**TASK INPUT:**
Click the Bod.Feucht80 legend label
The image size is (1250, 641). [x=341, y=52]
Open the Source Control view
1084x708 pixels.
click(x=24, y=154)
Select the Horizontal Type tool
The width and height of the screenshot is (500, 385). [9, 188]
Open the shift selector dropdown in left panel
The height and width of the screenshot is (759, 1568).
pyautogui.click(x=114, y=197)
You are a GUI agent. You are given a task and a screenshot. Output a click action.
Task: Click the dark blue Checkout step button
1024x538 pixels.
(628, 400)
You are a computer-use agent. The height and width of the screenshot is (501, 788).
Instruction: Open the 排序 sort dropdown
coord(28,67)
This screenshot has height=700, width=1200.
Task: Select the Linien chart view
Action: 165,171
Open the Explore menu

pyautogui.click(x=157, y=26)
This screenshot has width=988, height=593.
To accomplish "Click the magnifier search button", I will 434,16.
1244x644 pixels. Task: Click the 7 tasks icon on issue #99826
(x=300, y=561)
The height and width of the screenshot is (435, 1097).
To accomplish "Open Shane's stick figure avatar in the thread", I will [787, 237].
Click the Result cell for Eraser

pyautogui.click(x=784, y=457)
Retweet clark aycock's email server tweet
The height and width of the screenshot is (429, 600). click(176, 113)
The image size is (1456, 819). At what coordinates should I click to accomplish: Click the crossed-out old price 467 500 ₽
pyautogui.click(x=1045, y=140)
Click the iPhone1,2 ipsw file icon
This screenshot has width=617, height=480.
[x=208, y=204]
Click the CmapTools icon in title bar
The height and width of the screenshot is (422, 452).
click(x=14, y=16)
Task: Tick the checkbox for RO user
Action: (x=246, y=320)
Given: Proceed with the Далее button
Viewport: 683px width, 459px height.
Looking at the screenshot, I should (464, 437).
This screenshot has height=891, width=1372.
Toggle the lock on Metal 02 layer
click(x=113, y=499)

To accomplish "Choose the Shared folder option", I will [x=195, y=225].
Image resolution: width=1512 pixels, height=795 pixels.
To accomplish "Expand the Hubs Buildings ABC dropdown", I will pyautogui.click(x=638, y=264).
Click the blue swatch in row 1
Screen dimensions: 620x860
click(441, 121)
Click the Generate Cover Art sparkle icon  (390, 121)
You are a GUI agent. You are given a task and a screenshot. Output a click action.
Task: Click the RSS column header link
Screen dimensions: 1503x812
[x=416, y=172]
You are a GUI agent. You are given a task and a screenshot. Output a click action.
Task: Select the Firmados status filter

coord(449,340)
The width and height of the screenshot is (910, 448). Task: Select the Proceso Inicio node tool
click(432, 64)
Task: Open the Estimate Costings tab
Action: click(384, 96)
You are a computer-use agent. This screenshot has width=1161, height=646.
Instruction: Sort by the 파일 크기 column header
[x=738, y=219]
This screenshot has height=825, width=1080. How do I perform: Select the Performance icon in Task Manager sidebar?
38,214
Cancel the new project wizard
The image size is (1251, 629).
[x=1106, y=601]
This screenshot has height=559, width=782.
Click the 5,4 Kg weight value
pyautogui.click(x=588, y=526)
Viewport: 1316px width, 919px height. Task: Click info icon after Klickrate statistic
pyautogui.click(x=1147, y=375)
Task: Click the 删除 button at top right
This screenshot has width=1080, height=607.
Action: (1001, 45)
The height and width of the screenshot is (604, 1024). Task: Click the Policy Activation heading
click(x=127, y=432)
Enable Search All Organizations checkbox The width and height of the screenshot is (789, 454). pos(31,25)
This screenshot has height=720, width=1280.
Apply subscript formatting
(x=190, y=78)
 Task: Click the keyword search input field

**TASK TO CARRY OUT:** In the entries above, find the line with "Instruction: Open the 排序 sort dropdown" and the line with "You are a computer-use agent. This", then set down exactly those two and every line between them, nothing else.

**ANSWER BOX:**
Instruction: Open the 排序 sort dropdown
coord(28,67)
This screenshot has height=700, width=1200.
Task: Select the Linien chart view
Action: 165,171
Open the Explore menu

pyautogui.click(x=157, y=26)
This screenshot has width=988, height=593.
To accomplish "Click the magnifier search button", I will 434,16.
1244x644 pixels. Task: Click the 7 tasks icon on issue #99826
(x=300, y=561)
The height and width of the screenshot is (435, 1097).
To accomplish "Open Shane's stick figure avatar in the thread", I will [787, 237].
Click the Result cell for Eraser

pyautogui.click(x=784, y=457)
Retweet clark aycock's email server tweet
The height and width of the screenshot is (429, 600). click(176, 113)
The image size is (1456, 819). At what coordinates should I click to accomplish: Click the crossed-out old price 467 500 ₽
pyautogui.click(x=1045, y=140)
Click the iPhone1,2 ipsw file icon
This screenshot has width=617, height=480.
[x=208, y=204]
Click the CmapTools icon in title bar
The height and width of the screenshot is (422, 452).
click(x=14, y=16)
Task: Tick the checkbox for RO user
Action: (x=246, y=320)
Given: Proceed with the Далее button
Viewport: 683px width, 459px height.
Looking at the screenshot, I should (464, 437).
This screenshot has height=891, width=1372.
Toggle the lock on Metal 02 layer
click(x=113, y=499)

To accomplish "Choose the Shared folder option", I will [x=195, y=225].
Image resolution: width=1512 pixels, height=795 pixels.
To accomplish "Expand the Hubs Buildings ABC dropdown", I will pyautogui.click(x=638, y=264).
Click the blue swatch in row 1
Screen dimensions: 620x860
click(441, 121)
Click the Generate Cover Art sparkle icon  (390, 121)
You are a GUI agent. You are given a task and a screenshot. Output a click action.
Task: Click the RSS column header link
Screen dimensions: 1503x812
[x=416, y=172]
You are a GUI agent. You are given a task and a screenshot. Output a click action.
Task: Select the Firmados status filter

coord(449,340)
The width and height of the screenshot is (910, 448). Task: Select the Proceso Inicio node tool
click(432, 64)
Task: Open the Estimate Costings tab
Action: click(384, 96)
You are a computer-use agent. This screenshot has width=1161, height=646.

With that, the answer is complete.